Reproduce, from the lines below, exactly the stretch that begins at the line containing "This screenshot has width=1080, height=1031." and ends at the line containing "Task: Click the green 回源host domain value", both included.

#### Source information:
....

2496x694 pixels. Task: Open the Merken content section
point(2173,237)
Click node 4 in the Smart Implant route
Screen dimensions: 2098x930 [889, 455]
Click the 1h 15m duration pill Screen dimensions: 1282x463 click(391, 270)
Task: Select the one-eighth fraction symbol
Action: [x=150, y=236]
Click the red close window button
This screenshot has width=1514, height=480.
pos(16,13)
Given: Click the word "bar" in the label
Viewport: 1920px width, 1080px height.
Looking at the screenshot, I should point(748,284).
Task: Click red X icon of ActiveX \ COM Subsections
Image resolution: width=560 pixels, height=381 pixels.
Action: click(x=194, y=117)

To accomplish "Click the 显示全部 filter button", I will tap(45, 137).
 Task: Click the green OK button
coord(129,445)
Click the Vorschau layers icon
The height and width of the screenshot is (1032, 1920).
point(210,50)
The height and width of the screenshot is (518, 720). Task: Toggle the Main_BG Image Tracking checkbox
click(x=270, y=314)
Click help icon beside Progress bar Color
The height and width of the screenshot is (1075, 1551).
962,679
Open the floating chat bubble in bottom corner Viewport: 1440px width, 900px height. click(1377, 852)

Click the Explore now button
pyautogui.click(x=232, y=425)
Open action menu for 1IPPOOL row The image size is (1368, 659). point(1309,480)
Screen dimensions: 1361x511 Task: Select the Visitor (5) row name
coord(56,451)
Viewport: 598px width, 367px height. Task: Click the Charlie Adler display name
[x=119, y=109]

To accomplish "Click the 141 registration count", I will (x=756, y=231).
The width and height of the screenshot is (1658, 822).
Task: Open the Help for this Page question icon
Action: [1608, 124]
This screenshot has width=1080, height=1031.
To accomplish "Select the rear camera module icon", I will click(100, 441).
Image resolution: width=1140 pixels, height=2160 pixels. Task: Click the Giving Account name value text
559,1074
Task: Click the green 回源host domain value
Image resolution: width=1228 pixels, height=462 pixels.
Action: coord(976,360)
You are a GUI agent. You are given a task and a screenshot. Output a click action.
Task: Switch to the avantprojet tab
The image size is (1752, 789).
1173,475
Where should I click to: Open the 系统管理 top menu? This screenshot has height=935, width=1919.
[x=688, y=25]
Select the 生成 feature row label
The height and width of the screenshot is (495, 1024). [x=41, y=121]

....

#### Output of the task:
This screenshot has width=1080, height=1031.
To accomplish "Select the rear camera module icon", I will click(100, 441).
Image resolution: width=1140 pixels, height=2160 pixels. Task: Click the Giving Account name value text
559,1074
Task: Click the green 回源host domain value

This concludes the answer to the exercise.